LIRLJ 3.3 (b)(1) REPRESENTATION BY LAWYER At a contested hearing where an attorney has appeared for the defendant or witnesses have been subpoenaed, a lawyer representative of the Prosecutor's office shall appear. A defendant charged with a traffic infraction and represented by counsel must provide written notice to the prosecuting authority and clerk of the court of such representation at least seven days from the date the original request for a contested hearing is mailed by the defendant. Upon receipt of counsel's notice of appearance, the clerk shall reset the contested hearing to the appropriate calendar.
LIRLJ 3.5 DECISION ON WRITTEN STATEMENTS The procedure authorized by IRLJ 3.5 is adopted by this court.

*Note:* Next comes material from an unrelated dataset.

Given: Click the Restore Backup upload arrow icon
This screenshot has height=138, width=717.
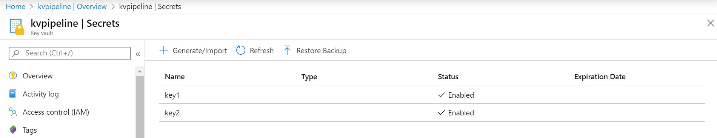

LIRLJ 4.2 FAILURE TO PAY OR COMPLETE COMMUNITY SERVICE FOR TRAFFIC INFRACTION (d) Failure to make payment. Defendants who owe penalties on traffic infractions must report to the court clerk immediately after leaving the courtroom. Failure to do so will be considered a failure to pay or complete community service. The Court will assess the appropriate penalty for failure to pay or appear, and will rescind any reduction in the penalty imposed. Failure to comply with the time payment agreement on an infraction will cause the court to rescind any penalty reduction previously granted by the court. (Effective September 1, 2008)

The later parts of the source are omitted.